Search code examples
javaapache-sparkapache-spark-sqlcassandraspark-cassandra-connector

Spark2 session for Cassandra , sql queries


In Spark-2.0 what is the best way to create a Spark session. Because in both Spark-2.0 and Cassandra- the APIs have been reworked, essentially deprecating the SqlContext (and also CassandraSqlContext). So for executing SQL- either I create a Cassandra Session (com.datastax.driver.core.Session) and use execute( " "). Or I have to create a SparkSession (org.apache.spark.sql.SparkSession) and execute sql(String sqlText) method.

I don't know the SQL limitations of either - can someone explain.

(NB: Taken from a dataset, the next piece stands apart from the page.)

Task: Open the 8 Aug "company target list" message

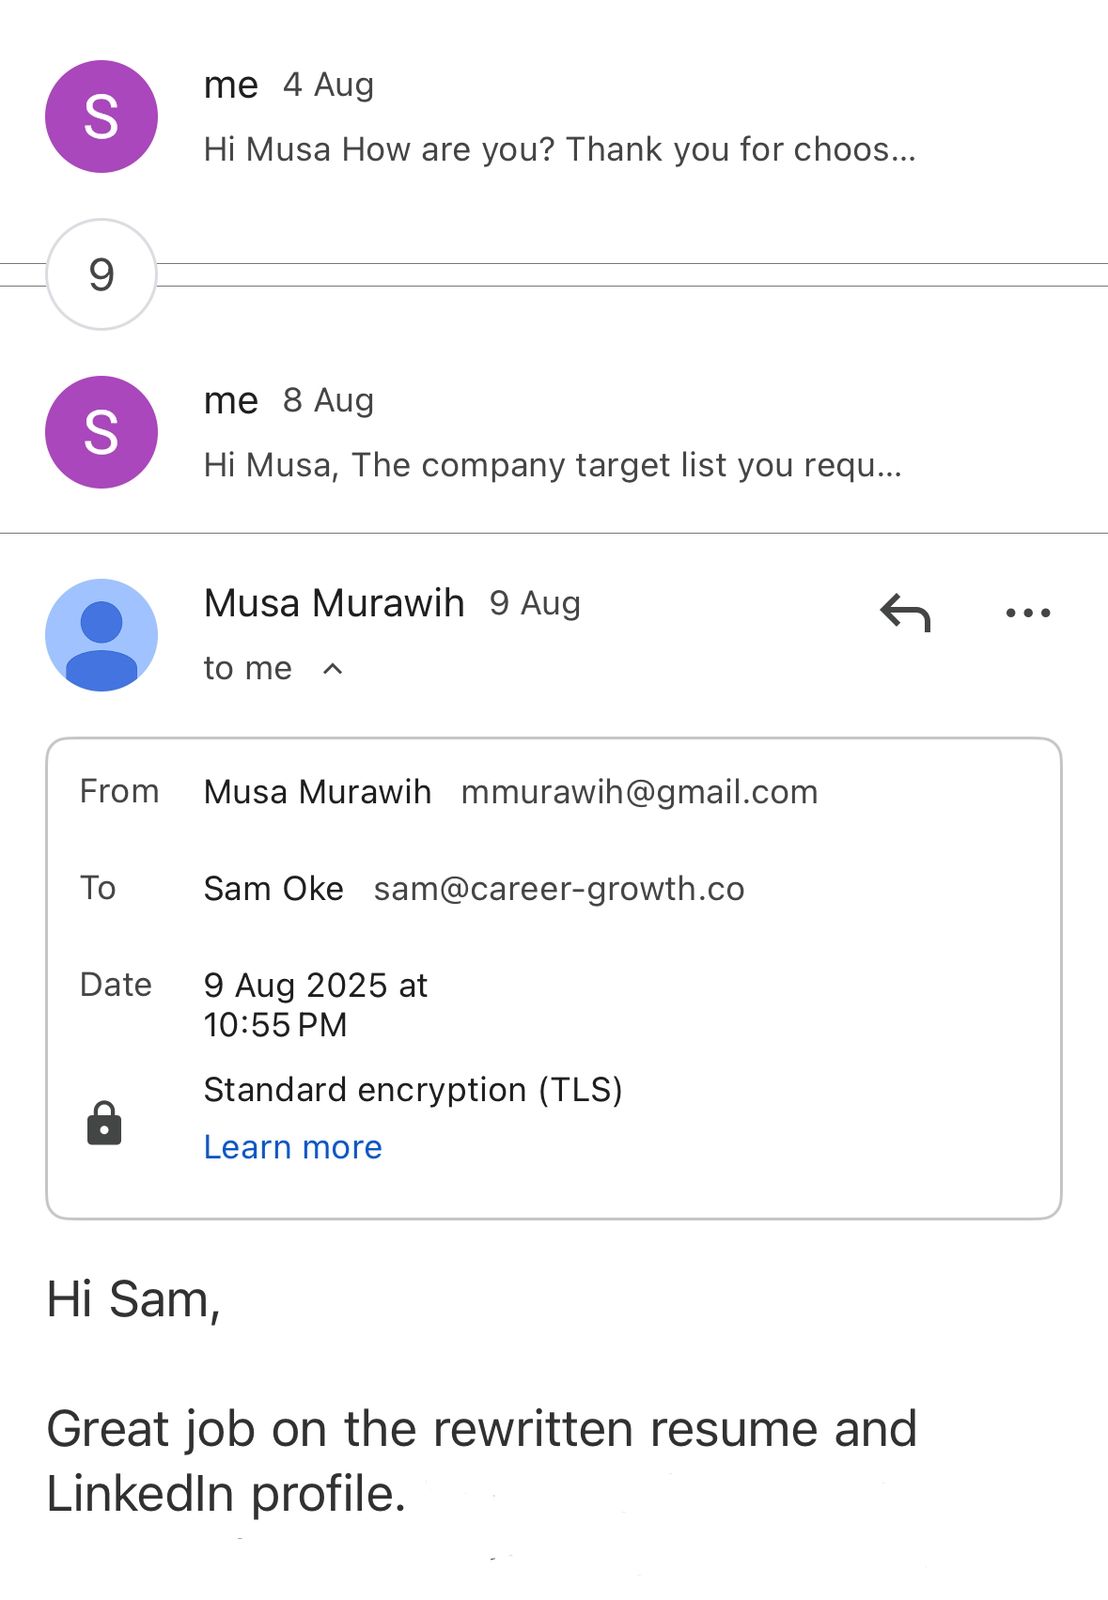Action: tap(552, 465)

Also if I have to create the SparkSession - how do I do it- couldn't find any suitable example. With APIs getting reworked the old examples don't work. I was going thru this code sample- DataFrames- not clear what sql context is being used here (is that the right approach going forward.) (For some reason deprecated APIs are not even compiling - need to check my eclipse settings)

Thanks


Solution

  • You would need Cassandra Session for create/drop keyspace and table from Cassandra DB. In Spark application, in order to create Cassandra Session you need to pass SparkConf to CassandraConnector. In Spark 2.0 you can do it like below.

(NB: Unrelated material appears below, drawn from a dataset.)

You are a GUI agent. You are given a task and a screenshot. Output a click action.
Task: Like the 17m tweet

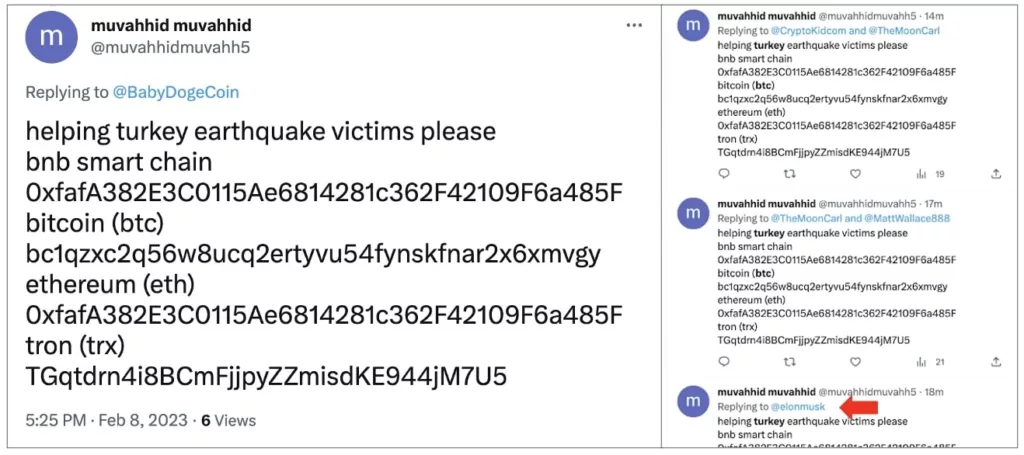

     SparkSession spark = SparkSession
                  .builder()
                  .appName("SparkCassandraApp")
                  .config("spark.cassandra.connection.host", "localhost")
                  .config("spark.cassandra.connection.port", "9042")
                  .master("local[2]")
                  .getOrCreate();
    
    CassandraConnector connector = CassandraConnector.apply(spark.sparkContext().conf());
    Session session = connector.openSession();
    session.execute("CREATE TABLE mykeyspace.mytable(id UUID PRIMARY KEY, username TEXT, email TEXT)");
    

    If you have existing Dataframe then you can create table in Cassandra using DataFrameFunctions.createCassandraTable(Df) as well. See api details here.

    You can read data from Cassandra DB using api provided by spark-cassandra-connector like below.

    Dataset<Row> dataset = spark.read().format("org.apache.spark.sql.cassandra")
                .options(new HashMap<String, String>() {
                    {
                        put("keyspace", "mykeyspace");
                        put("table", "mytable");
                    }
                }).load();
    
    dataset.show(); 
    

    You can use SparkSession.sql() method to run query on temporary table created on Dataframe returned by spark cassandra connector like below.

    dataset.createOrReplaceTempView("usertable");
    Dataset<Row> dataset1 = spark.sql("select * from usertable where username = 'Mat'");
    dataset1.show();